Like “The Twelve Days of Christmas,” this epic song requires working back down through the kangaroo and hen and cat after each addition. The task requires concentration I should be using to stay between the white lines, but my kid is in hysterics and we’re zipping homeward without a Grumpy in sight. He adds a caboose to the mix and then he announces, “I’m done with this song.” We have made it as far as the I-66 spur, but we still have miles to go. I start in on a new one.
“Bubbaduffy, you’re the one!” This, to the tune of Ernie’s “Rubber Duckie.”
“Bubbaduffy, you’re the one!” This, to the tune of Ernie’s “Rubber Duckie.”
“Bubba-duffy.” Bug coos.
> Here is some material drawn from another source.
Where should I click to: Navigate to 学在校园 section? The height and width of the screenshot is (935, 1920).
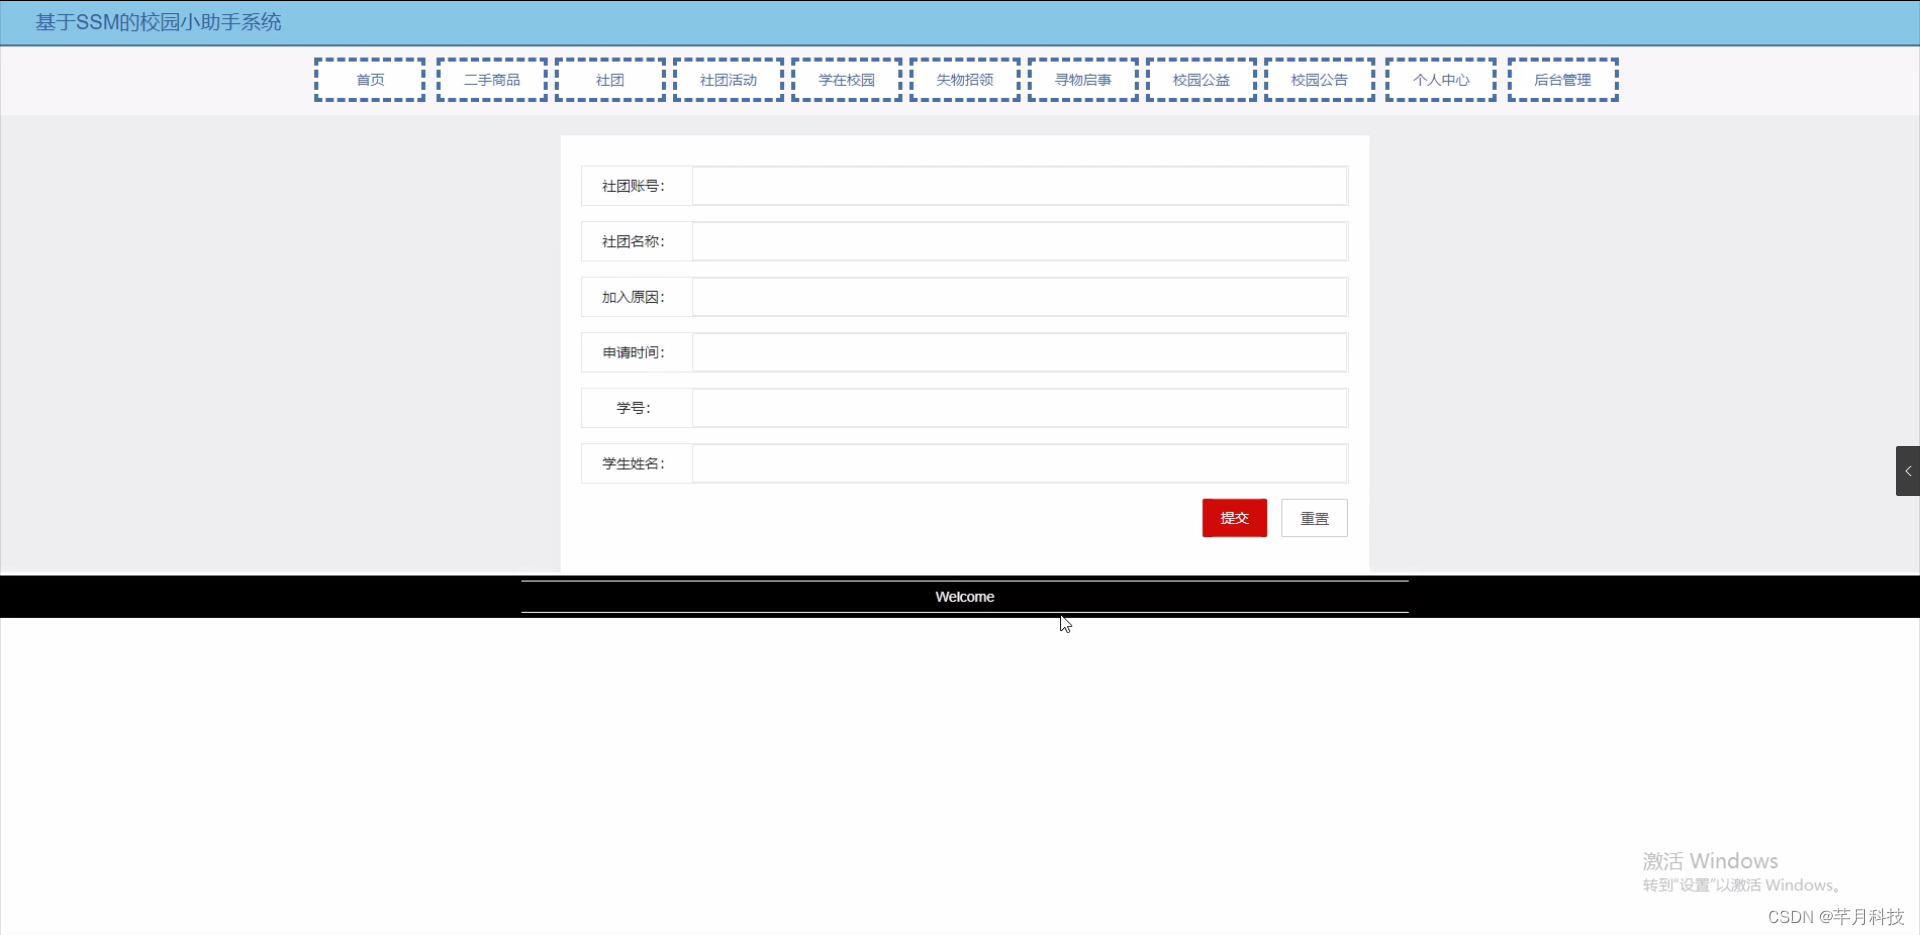(x=845, y=79)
I can feel the shiver of ecstasy from the back seat.
Here’s a little context: Over the summer, Bug and I went to a housewarming barbecue for some new friends. It was sure to be a short visit. As the Rosh Hashanah shenanigans demonstrate yet again, my turbo-charged kid revs hard and stalls quick at a grownup gathering.
Our friends have kept two of these little furballs from becoming someone’s winter hat. Chauncey and Bubbaduffy Snappytart (I’m dead serious) entertained Bug for the better part of an evening while the adults – even this one! – carried on conversations lasting more than 30 seconds. Bug fed the little guys yellow raisins, watched them take a bath in volcanic dust, and became the chinchilla ambassador to the assembled humans. To each new arrival: “Do you want to come meet the chinchillas?”
The Sesame Street-inspired ode to Bubbaduffy was born that night. It lives on (and on and on and on) into the dark months. It soothes the Grumpies when they start to rattle the cage.
Mid-song, Bug shouts from the back seat. “Not Bubbaduffy. Rubber duffy!”
“Oh, yeah?”
“Yeah! So people will think he’s made out of rubber, not fur!” He cracks up. I swear, my kid is going to hyperventilate back there. We are off 66 now, aiming in the direction of our neighborhood.
“No, no,” he chokes. “Chilla-duffy!”
“Chilla, because he’s a chinchilla?”
“No. He’s going to put on some sunglasses and sit in a lawn chair because he’s chillin’!”
And here is where I run the car off the road and land us in a ditch. Almost. Apparently, the warmup act is done and the headliner has taken the mic.
“Rocka-duffy!” Bug shouts. “He’s a rock star chinchilla. Give him a guitar and a stage and he can. . .” (cue the deepest, rolling-est growl you’ve ever heard from a four-year-old) “. . . ROCK OUT!”
Once upon a time, my kid would have to tell me to laugh. After saying something a little off, something he thought was funny, he would point to me and demand, “Laugh, Mommy.” I would attempt a chuckle. Bug would make an unpleasant face. “No. I mean laugh a for real laugh.”
Faking laughter is harder than you might think. Stopping a real laugh in progress? Impossible.
Against all odds, we make it home intact. We collapse in bed and sleep the sleep of lumberjacks. Who knew all it would take is a rodent and a song? Those Grumpies don't stand a chance.